The Data Link layer DLL packages raw bits from the Physical layer PHYS into frames (logical, structured packets for data). The Data Link layer may also be responsible for transferring frames from one computer to another, without errors. After sending a frame, the Data Link layer DLL waits for an acknowledgment from the receiving computer. Examples of particular Data Link layer protocols include, but are not limited to, Point-to-Point Protocol (PPP), Serial Line Internet Protocol (SLIP) and Media Access Control (MAC) all of which, and equivalents thereof, are well-known to those of skill in the art. The Data Link layer DLL typically limits the MTU size.

The Physical layer PHYS transmits bits from one computer to another and regulates the transmission of a stream of bits over a physical medium. This layer defines how the cable is attached to the network adapter and what transmission technique is used to send data over the cable.
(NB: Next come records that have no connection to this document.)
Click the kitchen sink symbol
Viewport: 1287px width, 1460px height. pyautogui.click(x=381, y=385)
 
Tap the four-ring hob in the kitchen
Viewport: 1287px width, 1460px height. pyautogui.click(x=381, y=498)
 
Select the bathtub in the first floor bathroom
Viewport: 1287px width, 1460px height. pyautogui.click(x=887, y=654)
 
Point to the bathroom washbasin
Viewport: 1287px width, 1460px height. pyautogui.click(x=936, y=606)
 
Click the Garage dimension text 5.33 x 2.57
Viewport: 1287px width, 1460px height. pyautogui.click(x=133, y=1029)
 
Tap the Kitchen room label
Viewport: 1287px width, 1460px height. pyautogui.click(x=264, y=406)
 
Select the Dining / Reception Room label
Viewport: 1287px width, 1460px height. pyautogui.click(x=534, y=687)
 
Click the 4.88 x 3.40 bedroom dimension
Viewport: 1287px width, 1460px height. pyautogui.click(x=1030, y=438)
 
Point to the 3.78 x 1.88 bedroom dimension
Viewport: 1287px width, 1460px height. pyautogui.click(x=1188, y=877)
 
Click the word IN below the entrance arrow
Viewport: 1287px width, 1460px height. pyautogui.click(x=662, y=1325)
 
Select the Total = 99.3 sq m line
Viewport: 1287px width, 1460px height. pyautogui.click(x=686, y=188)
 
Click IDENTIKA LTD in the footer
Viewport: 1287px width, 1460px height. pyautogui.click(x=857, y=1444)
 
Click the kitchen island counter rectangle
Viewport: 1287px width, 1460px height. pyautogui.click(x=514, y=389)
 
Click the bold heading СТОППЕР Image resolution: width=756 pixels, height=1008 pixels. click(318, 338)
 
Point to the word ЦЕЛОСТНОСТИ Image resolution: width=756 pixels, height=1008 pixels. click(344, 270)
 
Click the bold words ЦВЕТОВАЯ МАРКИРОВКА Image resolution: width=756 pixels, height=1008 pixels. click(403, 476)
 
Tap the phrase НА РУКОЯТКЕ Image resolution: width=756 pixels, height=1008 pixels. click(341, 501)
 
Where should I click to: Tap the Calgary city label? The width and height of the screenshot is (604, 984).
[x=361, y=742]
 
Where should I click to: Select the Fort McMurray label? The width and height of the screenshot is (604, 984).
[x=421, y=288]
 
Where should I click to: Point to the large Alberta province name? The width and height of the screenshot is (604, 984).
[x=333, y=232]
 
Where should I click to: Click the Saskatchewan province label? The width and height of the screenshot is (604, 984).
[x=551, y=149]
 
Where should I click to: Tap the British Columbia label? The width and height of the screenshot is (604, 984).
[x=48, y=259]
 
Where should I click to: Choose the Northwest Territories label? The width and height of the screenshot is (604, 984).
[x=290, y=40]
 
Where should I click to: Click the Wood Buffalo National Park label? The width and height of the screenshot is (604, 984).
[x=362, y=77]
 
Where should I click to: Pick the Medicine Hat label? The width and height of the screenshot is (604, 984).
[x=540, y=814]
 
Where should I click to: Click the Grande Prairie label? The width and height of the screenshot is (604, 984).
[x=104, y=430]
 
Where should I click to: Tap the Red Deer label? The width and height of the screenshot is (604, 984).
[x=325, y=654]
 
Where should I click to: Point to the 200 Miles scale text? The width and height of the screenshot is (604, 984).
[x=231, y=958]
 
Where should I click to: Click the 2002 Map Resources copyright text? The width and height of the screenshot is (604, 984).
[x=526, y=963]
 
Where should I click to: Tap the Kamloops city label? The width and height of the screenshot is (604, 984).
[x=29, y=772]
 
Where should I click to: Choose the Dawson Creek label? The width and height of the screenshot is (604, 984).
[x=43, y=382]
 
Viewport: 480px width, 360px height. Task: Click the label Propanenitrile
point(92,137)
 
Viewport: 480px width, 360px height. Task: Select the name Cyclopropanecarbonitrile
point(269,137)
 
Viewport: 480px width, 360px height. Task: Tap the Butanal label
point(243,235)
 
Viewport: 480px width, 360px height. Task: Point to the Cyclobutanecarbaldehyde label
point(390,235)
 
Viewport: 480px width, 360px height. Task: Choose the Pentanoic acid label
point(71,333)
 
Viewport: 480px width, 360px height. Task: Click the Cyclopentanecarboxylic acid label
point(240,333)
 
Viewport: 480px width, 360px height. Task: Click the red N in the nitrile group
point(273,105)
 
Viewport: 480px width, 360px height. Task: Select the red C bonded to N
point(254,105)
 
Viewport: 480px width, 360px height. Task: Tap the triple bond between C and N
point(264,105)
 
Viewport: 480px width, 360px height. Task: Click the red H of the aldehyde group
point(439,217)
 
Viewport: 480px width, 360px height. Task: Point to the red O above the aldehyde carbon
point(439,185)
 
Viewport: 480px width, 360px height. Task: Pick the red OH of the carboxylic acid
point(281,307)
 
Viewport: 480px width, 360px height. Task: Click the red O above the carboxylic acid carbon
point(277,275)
Examples of particular Physical layer protocols and standards include, but are not limited to, RS-232, V.35, V.34, I.430, I.431, T1, E1, 10BASE-T, 100BASE-TX, POTS, SONET, DSL, 802.11a, 802.11b, 802.11g, 802.11n all of which, and equivalents thereof, are well-known to those of skill in the art.

A message originating at Host 1102 starts at the Application layer APP and works its way down the protocol stack to the Physical layer PHYS. When the message arrives as Host 2104, it is received at the Physical layer PHYS and works its way up the stack to the Application layer APP. In the path 103 between the two hosts 102, 104, the message is received at the Physical layer PHYS of router 106 and works its way up to the Transport layer TRANS and then back down the stack to the Physical layer PHYS for transmission to router 108. The process repeats for routers 108 and 110. In peer-to-peer situations, once a connection has been established between the hosts 102, 104 they may communicate directly by peer-to-peer connections 105, e.g., at the Application layer APP or at the Transport layer TRANS.

Path MTU Discovery Method and Apparatus

By way of example, embodiments of invention may be applied to discovery of MTU size defined at the IP (Network) layer. Alternatively, MTU size discovery as described herein may be equally applied to any supported transport protocol.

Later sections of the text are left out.